Mr. Latta is serving his third term in the House after being re-elected in 2010.
In the 4th Congressional District, incumbent Republican Jim Jordan defeated Democrat Jim Slone and Libertarian Chris Kalla.
Miss Kaptur, 66, a 15-term incumbent, and Mr. Wurzelbacher, 38, met in one formal debate during the campaign.
Miss Kaptur said she’s focused on a continued economic recovery in the region by boosting established industries such as automotive and the energy sectors, and diversifying local economies by helping emerging industries with research and development. She also said she wants to protect Social Security and Medicare for current and future generations, saying she doesn’t trust Wall Street with funds for those programs.
Mr. Wurzelbacher, a plumber who worked full-time on his campaign, told voters he wanted to boost prosperity by reforming the tax code and regulations.
Mr. Stipe, 40, owns a painting and contracting businesses. He acknowledged his slim chance of winning but said he tried to advance his message of restructuring the federal tax code into a national consumption tax.
Mr. Latta, 56, often cited his support for balanced-budget amendments to the Constitution and also his opposition to “overburdensome regulation,” the high cost of energy, and President Obama’s health-care legislation.
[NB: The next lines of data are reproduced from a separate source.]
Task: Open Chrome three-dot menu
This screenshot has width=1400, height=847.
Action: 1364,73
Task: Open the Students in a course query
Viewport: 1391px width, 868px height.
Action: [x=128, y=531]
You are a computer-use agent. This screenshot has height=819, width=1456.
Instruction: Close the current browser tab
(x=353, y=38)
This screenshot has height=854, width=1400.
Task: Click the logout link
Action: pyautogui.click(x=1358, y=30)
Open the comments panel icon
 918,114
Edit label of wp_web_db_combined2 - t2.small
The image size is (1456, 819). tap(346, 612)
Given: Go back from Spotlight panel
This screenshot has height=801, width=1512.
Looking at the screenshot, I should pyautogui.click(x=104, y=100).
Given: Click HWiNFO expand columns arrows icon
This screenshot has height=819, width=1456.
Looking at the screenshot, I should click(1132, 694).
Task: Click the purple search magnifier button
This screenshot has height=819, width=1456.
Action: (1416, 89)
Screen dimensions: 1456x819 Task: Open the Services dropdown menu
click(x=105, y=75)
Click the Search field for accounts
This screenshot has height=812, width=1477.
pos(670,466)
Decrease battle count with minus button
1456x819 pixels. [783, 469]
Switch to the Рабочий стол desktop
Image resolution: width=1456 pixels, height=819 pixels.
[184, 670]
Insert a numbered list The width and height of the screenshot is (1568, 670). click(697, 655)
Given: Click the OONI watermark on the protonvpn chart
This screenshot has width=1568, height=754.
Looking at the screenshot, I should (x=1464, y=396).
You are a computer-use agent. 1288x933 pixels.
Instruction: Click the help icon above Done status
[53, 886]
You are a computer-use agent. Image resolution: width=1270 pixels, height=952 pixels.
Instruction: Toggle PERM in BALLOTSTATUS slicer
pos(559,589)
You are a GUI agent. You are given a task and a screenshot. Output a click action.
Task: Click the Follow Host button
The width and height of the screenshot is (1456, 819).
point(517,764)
He declined to debate Ms. Zimmann.
Ms. Zimmann, a Lutheran minister and writing instructor at Bowling Green State University, tried to hammer Mr. Latta’s record, saying he had not created jobs in the district and that 38,000 were lost during his tenure.
“One of the things I heard over and over is that we never got to debate,” Ms. Zimmann said. “I think a lot of issues would have been brought to light.”
She spoke to Mr. Latta just before midnight to concede.
“I do think we are a moderate district. It is a Republican district, but a moderate Republican district, and I hope they heard my message of bipartisanship,” Ms. Zimmann said.
Mr. Jordan, of Urbana in Champaign County northeast of Dayton, says in his biography he is “one of the most conservative members of Congress.
Mr. Slone, of Elyria, presented himself as the grandson of a coal miner and of a farmer. He retired from General Motors after 35 years and previously ran Jim’s Coffeehouse in Elyria.